Lorsque j’ai découvert la parution de ce roman, il était évident pour moi que j’allais le lire, et rapidement. Tout m’a interpelé : le titre, la couverture, la réalité qu’il évoque. Je ne saurais dire pour quelles raisons, mais cela a résonné en moi, immédiatement ; peut être parce que toutes ces questions trouvent un écho différent en moi depuis que je suis maman.
L’Enfant de Buchenwald est un titre assez clair : le livre offre un témoignage sur la Seconde Guerre mondiale, Romek fait partie des enfants de Buchewald, des enfants qui se sont retrouvés dans le camp, regroupés, loin des leurs, parfois seuls survivants. Il nous raconte l’arrestation, le travail, le camp, la libération, le travail de l’Oeuvre de Secours aux enfants, l’arrivée en France, la reconstruction et ses difficultés.
Ce livre, je ne le résumerai pas. Il y a trop de matériau humain, trop de choses à en dire. Il donne à voir et à entendre des destins brisés, des espoirs déçus, des souffrance innomables et innombrables, des hommes et des femmes brisés de l’intérieur, qui ont dû faire face à l’impensable. Il donne à voir et à entendre la solidarité, les liens de coeur choisis pour remplacer une famille de sang anéantie, il donne à entendre le chant de la douleur, d’autant plus intense et émouvant que ce chant reste enfermé dans les coeur et explose en mille et unes attitudes aux gammes variées. Le livre laisse affleurer le deuil impossible : deuil des siens, deuil de ses espoirs, deuil de ce qu’on aurait voulu dire et qu’on n’a pas pu, deuil d’une partie de soi, deuil de son enfance, deuil de ses rêves. Il donne à entendre la souffrance et la culpabilité du survivant, la difficile acceptation d’avoir survécu, l’envie d’oublier, la nécessité de dire. Cela illustre l’ambivalence des sentiments humains.
Chaque ligne est gorgée d’humanité dans tout ce qu’elle a de grand ou de misérable. Chaque ligne parle de l’homme, de sa résilience, de sa souffrance. Plus d’une fois, j’ai eu les larmes aux yeux, plus d’une fois j’ai pleuré, plus d’une fois je suis restée pensive face au destin de Romek : plus d’une fois, il a échappé à la mort, plus d’une fois, il a montré une force vibrante – sans le savoir-, plus d’une fois, il a été grand en se croyant misérable.

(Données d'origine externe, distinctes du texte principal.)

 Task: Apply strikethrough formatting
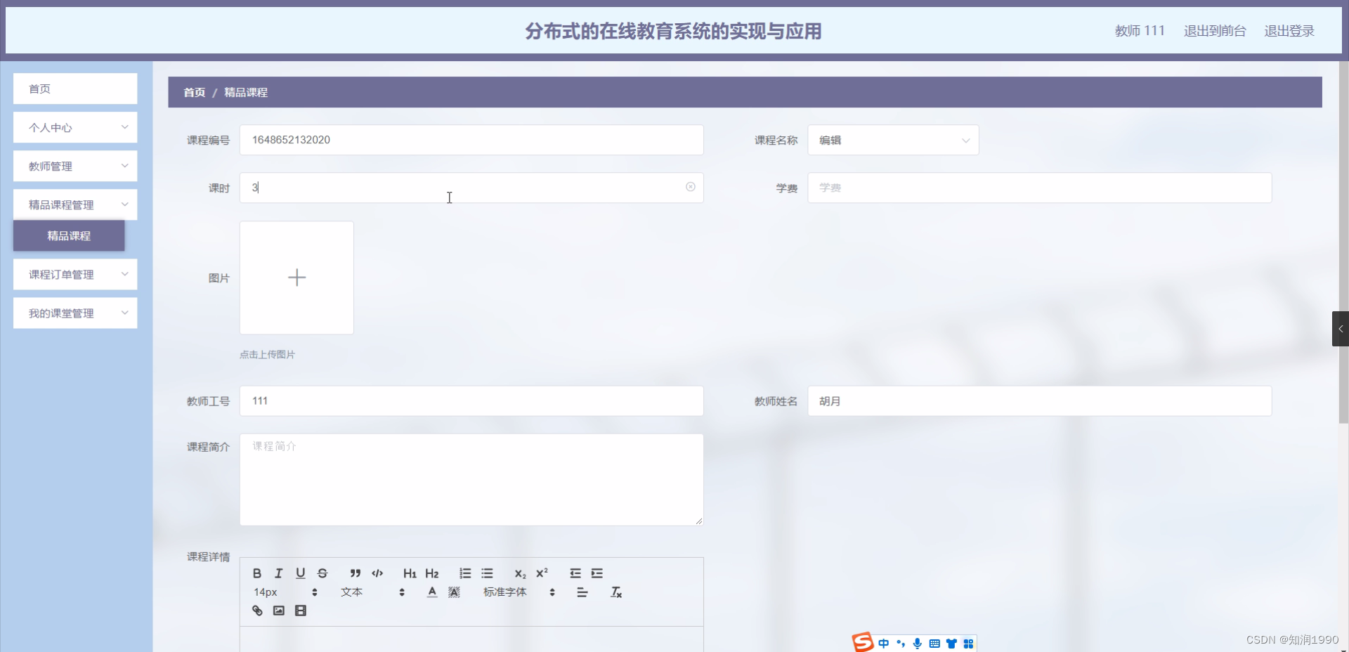(322, 573)
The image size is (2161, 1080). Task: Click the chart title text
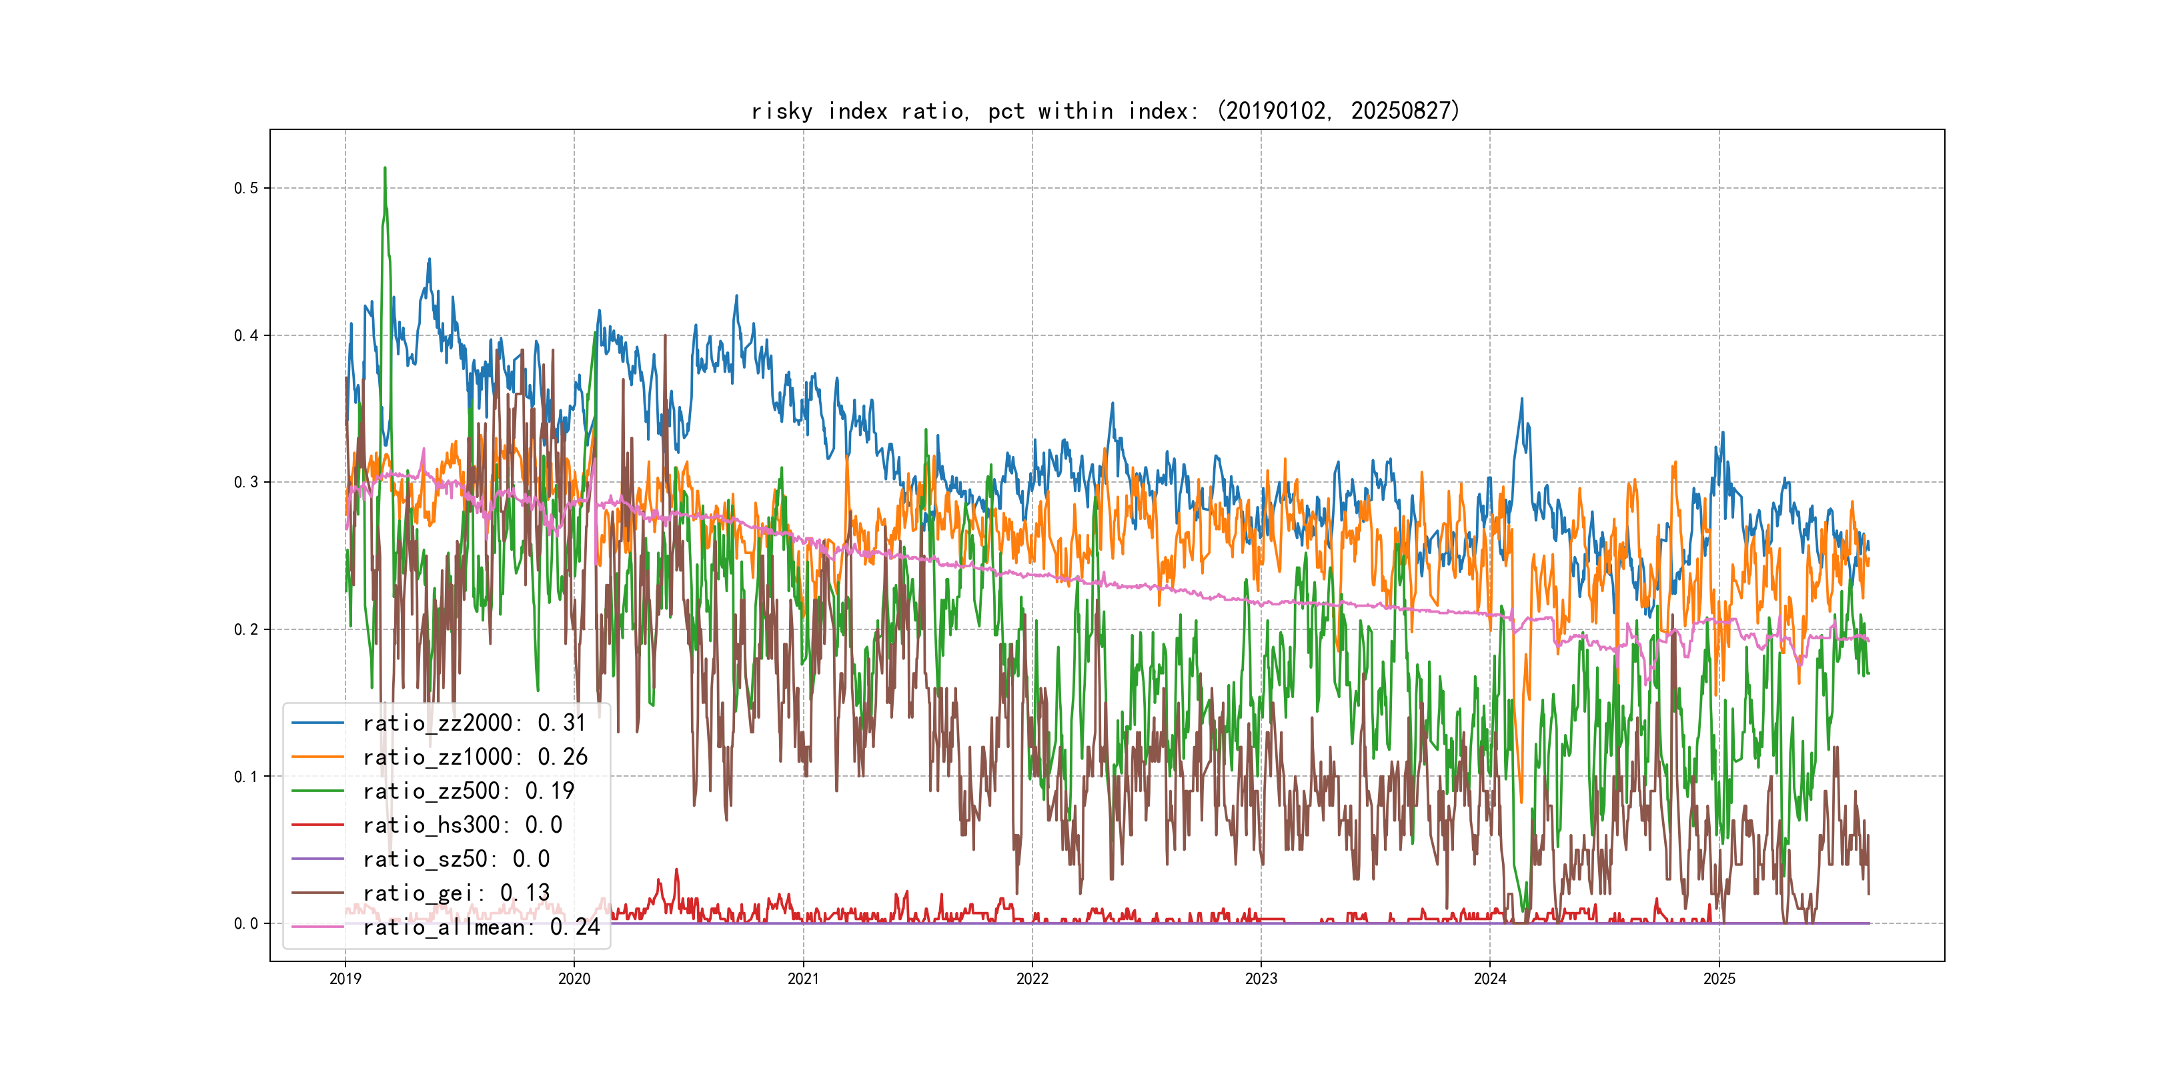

Ce livre m’a rappelé des souvenirs, des récits de ceux qui ont vécu la guerre, qui ont résisté, qui ont souffert ; et qui – différemment mais aussi de façon similaire- expriment sous les mots, cette difficulté à dire, à parler, à nommer, ceux qui laissent entrapercevoir sous leur témoignage l’impuissance de la langue, parfois, à exprimer l’ampleur du drame du coeur. Ce livre touche le lecteur droit au coeur et je sais déjà avec qui je vais le partager.
Ainsi, ce livre est un bijou d’humanité. Il émeut, touche, remue le coeur et les tripes. Je suis saisie par le destin de Romek et admirative de sa résilience. C’est une lecture éprouvante mais riche que je recommande.